─── Given information ───

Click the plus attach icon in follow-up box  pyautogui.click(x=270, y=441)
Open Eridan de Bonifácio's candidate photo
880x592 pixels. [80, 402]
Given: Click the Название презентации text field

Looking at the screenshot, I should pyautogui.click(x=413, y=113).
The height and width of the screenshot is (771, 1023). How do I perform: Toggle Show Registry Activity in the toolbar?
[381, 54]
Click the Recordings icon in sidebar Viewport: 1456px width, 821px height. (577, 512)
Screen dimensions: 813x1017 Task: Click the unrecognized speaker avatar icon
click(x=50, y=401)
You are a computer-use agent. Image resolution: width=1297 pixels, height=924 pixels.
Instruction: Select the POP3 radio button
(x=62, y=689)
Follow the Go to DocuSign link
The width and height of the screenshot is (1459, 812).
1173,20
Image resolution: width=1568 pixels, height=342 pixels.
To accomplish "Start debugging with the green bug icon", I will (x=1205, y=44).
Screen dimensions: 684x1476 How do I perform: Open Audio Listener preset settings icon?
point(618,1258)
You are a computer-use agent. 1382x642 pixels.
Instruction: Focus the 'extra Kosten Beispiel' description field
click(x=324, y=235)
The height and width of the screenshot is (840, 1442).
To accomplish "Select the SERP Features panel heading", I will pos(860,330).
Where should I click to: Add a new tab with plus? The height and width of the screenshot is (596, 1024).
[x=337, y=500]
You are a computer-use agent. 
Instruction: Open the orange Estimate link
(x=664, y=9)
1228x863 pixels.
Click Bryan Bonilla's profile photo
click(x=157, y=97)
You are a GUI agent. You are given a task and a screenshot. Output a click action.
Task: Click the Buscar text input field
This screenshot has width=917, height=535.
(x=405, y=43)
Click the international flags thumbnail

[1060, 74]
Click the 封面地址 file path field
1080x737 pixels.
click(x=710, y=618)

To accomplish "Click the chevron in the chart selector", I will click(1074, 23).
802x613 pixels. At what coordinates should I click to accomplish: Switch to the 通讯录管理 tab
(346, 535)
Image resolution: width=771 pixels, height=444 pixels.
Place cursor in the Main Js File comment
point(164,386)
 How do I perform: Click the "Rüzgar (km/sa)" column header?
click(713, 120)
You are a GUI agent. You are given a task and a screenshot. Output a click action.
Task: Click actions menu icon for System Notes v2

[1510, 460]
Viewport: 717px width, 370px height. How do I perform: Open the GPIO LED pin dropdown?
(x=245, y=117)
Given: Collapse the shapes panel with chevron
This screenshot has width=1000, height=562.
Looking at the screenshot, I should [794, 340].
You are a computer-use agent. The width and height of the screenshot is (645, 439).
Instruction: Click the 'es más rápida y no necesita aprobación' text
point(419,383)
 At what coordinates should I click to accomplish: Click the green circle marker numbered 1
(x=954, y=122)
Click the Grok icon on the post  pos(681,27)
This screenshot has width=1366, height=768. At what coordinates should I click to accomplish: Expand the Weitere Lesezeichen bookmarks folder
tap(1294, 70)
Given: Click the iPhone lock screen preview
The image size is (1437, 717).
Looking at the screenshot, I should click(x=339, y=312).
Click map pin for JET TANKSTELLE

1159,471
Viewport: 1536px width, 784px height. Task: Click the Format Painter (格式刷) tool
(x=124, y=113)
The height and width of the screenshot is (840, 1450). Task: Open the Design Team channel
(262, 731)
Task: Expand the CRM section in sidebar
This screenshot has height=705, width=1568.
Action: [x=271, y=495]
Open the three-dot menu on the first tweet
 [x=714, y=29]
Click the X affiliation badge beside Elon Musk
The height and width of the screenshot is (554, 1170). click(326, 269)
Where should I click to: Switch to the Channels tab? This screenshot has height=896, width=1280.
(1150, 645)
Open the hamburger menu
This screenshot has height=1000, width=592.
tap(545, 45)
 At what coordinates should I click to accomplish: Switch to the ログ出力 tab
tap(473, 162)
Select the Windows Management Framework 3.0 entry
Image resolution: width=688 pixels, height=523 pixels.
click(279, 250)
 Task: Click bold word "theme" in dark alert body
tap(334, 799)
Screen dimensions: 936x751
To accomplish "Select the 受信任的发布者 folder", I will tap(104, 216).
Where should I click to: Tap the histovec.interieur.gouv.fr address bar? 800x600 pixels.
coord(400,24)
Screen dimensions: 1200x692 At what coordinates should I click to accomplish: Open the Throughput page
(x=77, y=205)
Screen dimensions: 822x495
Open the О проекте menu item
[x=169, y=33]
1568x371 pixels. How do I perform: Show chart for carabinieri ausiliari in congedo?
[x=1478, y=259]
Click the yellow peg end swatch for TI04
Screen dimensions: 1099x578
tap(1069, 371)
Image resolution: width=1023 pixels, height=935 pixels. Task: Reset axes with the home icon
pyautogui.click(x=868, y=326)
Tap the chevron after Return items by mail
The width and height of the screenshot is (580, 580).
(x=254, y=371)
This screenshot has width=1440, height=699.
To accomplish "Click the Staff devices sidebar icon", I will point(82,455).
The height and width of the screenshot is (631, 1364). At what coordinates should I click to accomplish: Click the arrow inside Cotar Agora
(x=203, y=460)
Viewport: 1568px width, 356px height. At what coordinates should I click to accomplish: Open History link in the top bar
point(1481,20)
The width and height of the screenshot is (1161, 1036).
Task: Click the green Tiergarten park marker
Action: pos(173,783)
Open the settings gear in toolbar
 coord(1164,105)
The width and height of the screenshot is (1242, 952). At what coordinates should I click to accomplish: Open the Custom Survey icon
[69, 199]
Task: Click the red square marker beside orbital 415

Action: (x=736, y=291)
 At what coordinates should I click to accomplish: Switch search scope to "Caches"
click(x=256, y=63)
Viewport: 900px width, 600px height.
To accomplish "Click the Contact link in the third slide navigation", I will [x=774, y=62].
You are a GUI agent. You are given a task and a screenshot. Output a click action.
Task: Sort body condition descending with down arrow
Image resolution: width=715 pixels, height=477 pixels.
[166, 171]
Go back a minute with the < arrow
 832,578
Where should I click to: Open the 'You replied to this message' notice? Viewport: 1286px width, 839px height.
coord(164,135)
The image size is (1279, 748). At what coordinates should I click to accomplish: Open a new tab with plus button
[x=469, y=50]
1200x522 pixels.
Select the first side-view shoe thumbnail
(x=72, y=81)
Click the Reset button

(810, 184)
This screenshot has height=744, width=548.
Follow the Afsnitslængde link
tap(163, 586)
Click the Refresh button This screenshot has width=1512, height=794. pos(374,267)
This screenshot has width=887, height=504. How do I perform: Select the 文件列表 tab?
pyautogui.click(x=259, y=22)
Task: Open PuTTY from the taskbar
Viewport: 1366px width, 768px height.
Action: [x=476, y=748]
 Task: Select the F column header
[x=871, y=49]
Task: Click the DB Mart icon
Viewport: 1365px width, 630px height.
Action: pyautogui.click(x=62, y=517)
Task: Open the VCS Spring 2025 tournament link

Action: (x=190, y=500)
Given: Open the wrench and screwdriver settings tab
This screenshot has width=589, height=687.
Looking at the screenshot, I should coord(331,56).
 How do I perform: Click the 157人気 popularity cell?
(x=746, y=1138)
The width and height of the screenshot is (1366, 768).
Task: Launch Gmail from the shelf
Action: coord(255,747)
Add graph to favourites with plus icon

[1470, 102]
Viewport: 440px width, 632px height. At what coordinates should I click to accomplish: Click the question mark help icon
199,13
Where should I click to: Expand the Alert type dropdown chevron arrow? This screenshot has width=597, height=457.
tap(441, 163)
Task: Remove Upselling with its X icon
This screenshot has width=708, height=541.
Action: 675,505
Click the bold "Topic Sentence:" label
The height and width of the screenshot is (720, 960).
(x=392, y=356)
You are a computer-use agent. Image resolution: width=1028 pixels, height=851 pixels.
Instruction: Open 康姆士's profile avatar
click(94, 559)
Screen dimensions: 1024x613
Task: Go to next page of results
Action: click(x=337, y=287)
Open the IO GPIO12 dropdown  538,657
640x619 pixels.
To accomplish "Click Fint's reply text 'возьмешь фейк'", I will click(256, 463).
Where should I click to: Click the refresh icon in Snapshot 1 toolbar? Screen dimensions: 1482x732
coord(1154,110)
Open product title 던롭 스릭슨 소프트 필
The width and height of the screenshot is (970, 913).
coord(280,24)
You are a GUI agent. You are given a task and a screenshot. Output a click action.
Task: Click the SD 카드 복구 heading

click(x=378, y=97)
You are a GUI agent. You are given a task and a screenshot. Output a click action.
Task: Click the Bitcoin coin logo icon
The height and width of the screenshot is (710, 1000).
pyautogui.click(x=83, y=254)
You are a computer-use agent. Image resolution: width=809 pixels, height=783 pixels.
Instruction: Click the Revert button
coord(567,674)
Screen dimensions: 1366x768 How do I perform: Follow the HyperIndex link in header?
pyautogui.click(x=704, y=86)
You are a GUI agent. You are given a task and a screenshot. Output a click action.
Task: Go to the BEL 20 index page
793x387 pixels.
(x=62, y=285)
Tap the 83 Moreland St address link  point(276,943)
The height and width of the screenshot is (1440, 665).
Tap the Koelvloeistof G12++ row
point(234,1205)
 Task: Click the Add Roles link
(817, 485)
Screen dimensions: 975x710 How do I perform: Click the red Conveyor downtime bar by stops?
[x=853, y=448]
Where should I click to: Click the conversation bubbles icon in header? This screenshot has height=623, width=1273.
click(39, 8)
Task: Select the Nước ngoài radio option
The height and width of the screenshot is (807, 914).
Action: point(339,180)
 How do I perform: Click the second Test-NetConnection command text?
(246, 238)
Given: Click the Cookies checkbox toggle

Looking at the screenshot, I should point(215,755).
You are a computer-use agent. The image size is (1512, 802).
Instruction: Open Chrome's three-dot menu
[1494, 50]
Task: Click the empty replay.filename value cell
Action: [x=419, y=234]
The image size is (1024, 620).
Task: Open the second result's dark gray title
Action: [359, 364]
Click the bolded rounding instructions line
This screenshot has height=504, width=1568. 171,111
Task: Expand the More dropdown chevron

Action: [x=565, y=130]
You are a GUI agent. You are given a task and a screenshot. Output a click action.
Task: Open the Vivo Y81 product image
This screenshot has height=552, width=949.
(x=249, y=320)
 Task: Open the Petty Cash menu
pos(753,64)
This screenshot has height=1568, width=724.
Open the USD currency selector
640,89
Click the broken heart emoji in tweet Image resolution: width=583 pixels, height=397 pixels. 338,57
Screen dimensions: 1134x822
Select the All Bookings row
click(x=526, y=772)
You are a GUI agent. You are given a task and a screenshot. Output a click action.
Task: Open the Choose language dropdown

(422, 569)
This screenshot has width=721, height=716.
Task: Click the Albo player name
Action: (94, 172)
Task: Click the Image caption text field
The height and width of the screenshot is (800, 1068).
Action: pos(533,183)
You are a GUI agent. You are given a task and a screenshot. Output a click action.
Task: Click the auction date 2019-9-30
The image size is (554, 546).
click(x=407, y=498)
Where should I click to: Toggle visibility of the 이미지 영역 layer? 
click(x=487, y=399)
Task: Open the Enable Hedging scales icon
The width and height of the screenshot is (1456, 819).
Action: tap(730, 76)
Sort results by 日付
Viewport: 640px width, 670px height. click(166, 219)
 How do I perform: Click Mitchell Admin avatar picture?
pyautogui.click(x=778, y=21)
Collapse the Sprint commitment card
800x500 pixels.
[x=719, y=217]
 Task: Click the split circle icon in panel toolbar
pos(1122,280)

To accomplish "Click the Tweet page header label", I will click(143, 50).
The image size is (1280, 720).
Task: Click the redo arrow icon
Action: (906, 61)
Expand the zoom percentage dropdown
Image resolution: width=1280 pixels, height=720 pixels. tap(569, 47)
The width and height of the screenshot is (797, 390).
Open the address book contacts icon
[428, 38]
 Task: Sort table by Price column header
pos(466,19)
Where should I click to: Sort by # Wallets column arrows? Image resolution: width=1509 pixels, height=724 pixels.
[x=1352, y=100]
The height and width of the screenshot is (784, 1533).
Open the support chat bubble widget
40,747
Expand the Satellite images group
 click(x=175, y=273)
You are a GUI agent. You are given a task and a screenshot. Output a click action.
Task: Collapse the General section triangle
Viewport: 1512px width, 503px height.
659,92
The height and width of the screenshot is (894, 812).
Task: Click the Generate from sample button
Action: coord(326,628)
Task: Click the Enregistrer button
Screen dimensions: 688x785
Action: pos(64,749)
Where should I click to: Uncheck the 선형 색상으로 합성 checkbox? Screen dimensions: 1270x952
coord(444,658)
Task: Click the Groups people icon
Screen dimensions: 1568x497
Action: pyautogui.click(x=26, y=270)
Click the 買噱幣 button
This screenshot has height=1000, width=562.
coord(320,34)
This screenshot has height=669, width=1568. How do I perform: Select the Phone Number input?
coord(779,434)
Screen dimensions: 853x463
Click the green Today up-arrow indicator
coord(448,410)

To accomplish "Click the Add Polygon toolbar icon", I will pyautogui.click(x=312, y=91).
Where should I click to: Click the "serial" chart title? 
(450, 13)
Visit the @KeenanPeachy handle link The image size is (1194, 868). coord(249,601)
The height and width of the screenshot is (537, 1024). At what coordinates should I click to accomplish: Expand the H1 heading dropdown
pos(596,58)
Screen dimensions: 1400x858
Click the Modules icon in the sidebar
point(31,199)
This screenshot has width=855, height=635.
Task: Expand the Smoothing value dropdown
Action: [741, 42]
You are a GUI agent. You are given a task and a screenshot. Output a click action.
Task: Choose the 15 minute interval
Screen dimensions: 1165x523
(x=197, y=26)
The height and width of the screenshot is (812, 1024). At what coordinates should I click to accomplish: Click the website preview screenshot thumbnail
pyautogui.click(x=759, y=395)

───

- What you need to do
Note down each line above where the word "section" occurs.

- Response
Task: Expand the CRM section in sidebar
Task: Collapse the General section triangle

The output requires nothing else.